WHAT IS NEEDED -
Your answer must hold only the lines below from the line containing "28.05.2004 00:00 (69, 82)" through the line containing "You are a GUI agent. The screenshot is 457×2576.", each reproduced exactly.

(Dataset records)
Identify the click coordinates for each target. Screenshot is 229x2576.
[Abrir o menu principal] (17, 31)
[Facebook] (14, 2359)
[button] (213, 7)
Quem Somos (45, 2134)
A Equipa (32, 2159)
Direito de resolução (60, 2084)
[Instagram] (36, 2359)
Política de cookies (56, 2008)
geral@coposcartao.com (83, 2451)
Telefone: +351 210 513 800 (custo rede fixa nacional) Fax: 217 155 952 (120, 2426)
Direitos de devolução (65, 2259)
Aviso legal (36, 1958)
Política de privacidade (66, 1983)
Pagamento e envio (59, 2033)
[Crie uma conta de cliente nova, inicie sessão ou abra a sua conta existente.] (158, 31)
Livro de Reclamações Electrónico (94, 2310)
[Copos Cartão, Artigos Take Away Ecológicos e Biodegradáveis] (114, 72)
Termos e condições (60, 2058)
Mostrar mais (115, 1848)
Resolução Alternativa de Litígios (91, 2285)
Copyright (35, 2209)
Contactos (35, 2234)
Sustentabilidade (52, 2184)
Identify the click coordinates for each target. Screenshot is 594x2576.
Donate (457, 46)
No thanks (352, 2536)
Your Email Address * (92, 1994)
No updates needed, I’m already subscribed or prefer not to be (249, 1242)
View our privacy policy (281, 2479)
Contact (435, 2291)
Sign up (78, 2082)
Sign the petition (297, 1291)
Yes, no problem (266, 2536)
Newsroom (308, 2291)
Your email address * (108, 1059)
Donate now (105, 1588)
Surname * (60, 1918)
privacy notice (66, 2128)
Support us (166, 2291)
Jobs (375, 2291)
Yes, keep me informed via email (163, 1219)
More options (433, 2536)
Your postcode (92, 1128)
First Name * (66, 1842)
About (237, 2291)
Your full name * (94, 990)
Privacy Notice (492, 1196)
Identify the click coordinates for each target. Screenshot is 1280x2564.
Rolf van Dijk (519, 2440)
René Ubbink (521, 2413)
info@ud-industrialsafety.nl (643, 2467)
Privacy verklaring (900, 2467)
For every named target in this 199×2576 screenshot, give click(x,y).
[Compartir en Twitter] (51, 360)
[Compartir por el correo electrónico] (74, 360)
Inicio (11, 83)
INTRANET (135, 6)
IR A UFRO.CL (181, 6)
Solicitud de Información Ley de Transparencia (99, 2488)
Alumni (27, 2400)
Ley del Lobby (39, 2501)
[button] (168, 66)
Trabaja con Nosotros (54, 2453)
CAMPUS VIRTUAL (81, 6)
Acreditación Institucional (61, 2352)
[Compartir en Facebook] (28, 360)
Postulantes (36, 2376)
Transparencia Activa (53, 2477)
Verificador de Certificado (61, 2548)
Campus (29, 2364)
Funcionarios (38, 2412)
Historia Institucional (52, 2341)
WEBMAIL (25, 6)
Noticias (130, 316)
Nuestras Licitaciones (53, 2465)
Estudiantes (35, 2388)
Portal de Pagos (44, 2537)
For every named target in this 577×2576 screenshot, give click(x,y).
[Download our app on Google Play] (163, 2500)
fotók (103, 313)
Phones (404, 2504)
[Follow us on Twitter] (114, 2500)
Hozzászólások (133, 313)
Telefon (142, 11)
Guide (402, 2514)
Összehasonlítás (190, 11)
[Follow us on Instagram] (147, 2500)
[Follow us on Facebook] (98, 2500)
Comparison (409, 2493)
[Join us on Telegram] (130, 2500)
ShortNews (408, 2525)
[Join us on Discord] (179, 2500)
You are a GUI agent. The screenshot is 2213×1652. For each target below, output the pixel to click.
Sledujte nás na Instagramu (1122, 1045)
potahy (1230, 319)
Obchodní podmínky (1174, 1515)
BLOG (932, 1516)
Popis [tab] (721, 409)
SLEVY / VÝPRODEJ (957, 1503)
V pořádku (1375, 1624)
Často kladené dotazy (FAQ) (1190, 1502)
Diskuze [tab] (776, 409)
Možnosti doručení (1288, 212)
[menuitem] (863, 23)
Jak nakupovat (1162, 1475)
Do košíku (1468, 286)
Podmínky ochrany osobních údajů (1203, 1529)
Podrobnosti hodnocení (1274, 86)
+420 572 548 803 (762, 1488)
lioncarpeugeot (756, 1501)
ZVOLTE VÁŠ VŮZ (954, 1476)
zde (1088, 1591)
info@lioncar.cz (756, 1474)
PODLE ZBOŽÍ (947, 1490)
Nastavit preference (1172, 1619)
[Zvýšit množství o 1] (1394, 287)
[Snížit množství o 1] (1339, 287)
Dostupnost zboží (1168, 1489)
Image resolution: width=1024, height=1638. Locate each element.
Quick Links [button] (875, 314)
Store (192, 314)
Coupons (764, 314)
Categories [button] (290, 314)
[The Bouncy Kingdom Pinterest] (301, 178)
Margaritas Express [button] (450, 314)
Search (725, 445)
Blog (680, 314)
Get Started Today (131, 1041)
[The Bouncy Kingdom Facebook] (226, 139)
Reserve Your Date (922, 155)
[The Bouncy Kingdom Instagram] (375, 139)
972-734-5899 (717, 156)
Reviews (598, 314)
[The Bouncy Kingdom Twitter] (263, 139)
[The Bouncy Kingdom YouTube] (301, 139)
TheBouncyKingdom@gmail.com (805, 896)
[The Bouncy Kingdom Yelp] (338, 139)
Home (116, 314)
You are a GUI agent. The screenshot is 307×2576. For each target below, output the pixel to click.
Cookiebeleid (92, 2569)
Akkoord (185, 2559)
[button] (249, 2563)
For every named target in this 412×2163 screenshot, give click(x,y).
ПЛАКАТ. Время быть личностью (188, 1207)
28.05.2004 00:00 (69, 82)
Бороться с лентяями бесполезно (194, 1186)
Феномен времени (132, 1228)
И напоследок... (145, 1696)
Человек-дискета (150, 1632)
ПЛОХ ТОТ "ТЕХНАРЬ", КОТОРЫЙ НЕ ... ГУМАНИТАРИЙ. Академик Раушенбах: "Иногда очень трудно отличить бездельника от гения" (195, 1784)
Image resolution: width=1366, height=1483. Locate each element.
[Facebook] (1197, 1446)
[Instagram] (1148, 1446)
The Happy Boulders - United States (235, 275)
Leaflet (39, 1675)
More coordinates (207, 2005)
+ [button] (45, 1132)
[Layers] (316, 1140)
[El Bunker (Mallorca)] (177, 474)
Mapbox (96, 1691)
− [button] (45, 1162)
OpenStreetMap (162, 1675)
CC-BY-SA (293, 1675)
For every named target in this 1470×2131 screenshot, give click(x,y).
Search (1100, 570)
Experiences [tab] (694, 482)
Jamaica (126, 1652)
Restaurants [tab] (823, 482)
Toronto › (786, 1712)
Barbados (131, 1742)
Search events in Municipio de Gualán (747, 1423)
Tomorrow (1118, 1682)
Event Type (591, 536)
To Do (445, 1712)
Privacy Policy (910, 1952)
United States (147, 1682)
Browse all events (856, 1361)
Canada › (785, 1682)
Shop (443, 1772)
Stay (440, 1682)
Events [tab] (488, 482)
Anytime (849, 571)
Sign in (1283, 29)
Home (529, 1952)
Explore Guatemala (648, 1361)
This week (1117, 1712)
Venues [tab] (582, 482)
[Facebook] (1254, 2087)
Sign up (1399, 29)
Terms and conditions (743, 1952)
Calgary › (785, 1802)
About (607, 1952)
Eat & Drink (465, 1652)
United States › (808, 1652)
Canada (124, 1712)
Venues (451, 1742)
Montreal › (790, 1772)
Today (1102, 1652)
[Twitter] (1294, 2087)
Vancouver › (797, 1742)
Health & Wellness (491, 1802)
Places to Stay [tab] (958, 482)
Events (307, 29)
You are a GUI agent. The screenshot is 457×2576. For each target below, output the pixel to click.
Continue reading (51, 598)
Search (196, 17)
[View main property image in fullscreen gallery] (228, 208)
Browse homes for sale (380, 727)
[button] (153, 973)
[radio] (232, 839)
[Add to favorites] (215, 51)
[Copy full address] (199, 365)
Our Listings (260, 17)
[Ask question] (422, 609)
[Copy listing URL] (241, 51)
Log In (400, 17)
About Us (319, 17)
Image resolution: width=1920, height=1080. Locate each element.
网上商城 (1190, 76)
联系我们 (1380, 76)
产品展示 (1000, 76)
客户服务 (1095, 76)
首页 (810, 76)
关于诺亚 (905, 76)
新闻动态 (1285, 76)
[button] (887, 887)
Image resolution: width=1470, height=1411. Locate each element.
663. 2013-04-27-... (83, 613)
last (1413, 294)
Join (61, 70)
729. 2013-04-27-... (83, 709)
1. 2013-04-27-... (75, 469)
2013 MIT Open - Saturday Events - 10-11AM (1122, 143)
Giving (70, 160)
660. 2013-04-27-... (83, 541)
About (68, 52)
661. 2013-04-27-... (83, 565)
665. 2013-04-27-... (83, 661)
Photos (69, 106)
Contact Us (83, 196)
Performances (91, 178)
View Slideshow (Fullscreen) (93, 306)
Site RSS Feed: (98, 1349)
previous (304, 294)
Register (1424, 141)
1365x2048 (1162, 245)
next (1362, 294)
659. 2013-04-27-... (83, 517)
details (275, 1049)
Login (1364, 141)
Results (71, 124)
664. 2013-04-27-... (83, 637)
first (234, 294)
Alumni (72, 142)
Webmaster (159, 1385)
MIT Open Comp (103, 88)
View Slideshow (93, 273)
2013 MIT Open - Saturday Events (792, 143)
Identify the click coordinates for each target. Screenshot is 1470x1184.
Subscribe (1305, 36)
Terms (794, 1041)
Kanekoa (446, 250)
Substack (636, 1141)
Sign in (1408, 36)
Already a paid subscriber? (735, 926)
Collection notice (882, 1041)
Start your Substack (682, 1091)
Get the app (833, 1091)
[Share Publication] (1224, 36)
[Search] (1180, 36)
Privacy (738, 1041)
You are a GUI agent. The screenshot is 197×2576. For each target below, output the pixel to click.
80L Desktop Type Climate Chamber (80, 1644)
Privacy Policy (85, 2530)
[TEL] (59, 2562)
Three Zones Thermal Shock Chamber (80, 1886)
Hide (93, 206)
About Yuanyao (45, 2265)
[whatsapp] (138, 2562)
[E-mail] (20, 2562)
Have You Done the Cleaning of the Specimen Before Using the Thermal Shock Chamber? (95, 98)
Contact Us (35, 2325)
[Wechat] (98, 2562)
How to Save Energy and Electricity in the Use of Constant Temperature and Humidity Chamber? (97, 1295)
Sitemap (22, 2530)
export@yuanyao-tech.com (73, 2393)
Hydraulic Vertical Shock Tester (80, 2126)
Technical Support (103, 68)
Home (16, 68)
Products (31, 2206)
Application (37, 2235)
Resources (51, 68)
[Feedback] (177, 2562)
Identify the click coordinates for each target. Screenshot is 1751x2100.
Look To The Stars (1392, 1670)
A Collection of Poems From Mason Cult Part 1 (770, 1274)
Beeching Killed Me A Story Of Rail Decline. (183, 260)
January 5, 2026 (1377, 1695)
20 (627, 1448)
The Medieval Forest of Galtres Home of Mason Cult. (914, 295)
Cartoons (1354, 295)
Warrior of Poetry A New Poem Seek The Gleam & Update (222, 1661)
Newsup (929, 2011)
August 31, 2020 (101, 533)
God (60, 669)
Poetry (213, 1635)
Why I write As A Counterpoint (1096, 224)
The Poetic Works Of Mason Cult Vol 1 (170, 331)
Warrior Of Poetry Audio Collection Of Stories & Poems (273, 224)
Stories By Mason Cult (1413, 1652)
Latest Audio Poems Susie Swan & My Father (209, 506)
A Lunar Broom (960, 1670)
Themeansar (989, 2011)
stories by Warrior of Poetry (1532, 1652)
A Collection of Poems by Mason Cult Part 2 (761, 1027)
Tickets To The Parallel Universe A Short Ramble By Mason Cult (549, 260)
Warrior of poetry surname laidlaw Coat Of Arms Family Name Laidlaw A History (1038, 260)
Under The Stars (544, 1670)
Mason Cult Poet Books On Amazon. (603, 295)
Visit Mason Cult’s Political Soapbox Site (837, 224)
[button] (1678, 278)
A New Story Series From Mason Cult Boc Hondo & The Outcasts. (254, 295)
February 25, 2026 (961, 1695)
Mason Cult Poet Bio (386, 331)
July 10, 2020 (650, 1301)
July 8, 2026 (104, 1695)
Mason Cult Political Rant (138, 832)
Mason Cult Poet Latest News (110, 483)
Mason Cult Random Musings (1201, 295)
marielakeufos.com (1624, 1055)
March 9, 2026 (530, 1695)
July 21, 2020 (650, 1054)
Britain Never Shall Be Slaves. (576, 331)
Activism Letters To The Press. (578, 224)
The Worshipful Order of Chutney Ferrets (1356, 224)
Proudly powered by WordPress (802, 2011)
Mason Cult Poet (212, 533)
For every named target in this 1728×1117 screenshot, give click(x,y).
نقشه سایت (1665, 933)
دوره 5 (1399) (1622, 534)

RESPONSE TO THE TASK -
28.05.2004 00:00 (69, 82)
Бороться с лентяями бесполезно (194, 1186)
Феномен времени (132, 1228)
И напоследок... (145, 1696)
Человек-дискета (150, 1632)
ПЛОХ ТОТ "ТЕХНАРЬ", КОТОРЫЙ НЕ ... ГУМАНИТАРИЙ. Академик Раушенбах: "Иногда очень трудно отличить бездельника от гения" (195, 1784)
Image resolution: width=1366, height=1483. Locate each element.
[Facebook] (1197, 1446)
[Instagram] (1148, 1446)
The Happy Boulders - United States (235, 275)
Leaflet (39, 1675)
More coordinates (207, 2005)
+ [button] (45, 1132)
[Layers] (316, 1140)
[El Bunker (Mallorca)] (177, 474)
Mapbox (96, 1691)
− [button] (45, 1162)
OpenStreetMap (162, 1675)
CC-BY-SA (293, 1675)
For every named target in this 1470×2131 screenshot, give click(x,y).
Search (1100, 570)
Experiences [tab] (694, 482)
Jamaica (126, 1652)
Restaurants [tab] (823, 482)
Toronto › (786, 1712)
Barbados (131, 1742)
Search events in Municipio de Gualán (747, 1423)
Tomorrow (1118, 1682)
Event Type (591, 536)
To Do (445, 1712)
Privacy Policy (910, 1952)
United States (147, 1682)
Browse all events (856, 1361)
Canada › (785, 1682)
Shop (443, 1772)
Stay (440, 1682)
Events [tab] (488, 482)
Anytime (849, 571)
Sign in (1283, 29)
Home (529, 1952)
Explore Guatemala (648, 1361)
This week (1117, 1712)
Venues [tab] (582, 482)
[Facebook] (1254, 2087)
Sign up (1399, 29)
Terms and conditions (743, 1952)
Calgary › (785, 1802)
About (607, 1952)
Eat & Drink (465, 1652)
United States › (808, 1652)
Canada (124, 1712)
Venues (451, 1742)
Montreal › (790, 1772)
Today (1102, 1652)
[Twitter] (1294, 2087)
Vancouver › (797, 1742)
Health & Wellness (491, 1802)
Places to Stay [tab] (958, 482)
Events (307, 29)
You are a GUI agent. The screenshot is 457×2576. For each target below, output the pixel to click.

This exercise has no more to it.